En ese marco, explicó que el Registro Público de la Comisión Nacional de Energía, cerró 2025 con 12 sesiones ordinarias y un número similar de extraordinarias, en las que se otorgaron 397 permisos para Estaciones de Servicio. Si el regulador acompaña el ritmo del mercado y se facilita la participación privada, se estima que el 2026 podría superar los 1.000 nuevos permisos.
Aun así, el experto no descartó un nuevo boom de expansión si se avanzara hacia una mayor flexibilidad regulatoria, precios liberados sin presiones externas y condiciones más favorables tanto para regulados como para nuevos solicitantes, incluyendo los trámites ante ASEA y la propia CNE.

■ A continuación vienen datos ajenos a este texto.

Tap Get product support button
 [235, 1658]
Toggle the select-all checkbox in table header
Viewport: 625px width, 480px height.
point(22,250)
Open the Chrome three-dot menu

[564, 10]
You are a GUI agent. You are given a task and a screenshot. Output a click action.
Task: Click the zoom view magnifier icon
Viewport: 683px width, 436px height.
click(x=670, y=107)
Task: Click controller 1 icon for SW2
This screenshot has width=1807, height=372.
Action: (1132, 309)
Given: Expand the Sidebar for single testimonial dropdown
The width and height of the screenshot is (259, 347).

La primera sesión ordinaria de la CNE, prevista para el 14 de enero, será una señal importante para anticipar el rumbo de los próximos meses, luego de un cierre de año marcado por atrasos y desorden administrativo. “Los planes estratégicos no necesitan ser reemplazados, sino ajustados”, concluyó Guzmán Juárez, quien confía en que los cambios puedan favorecer a los regulados y a toda la cadena de valor que dinamiza al sector gasolinero mexicano.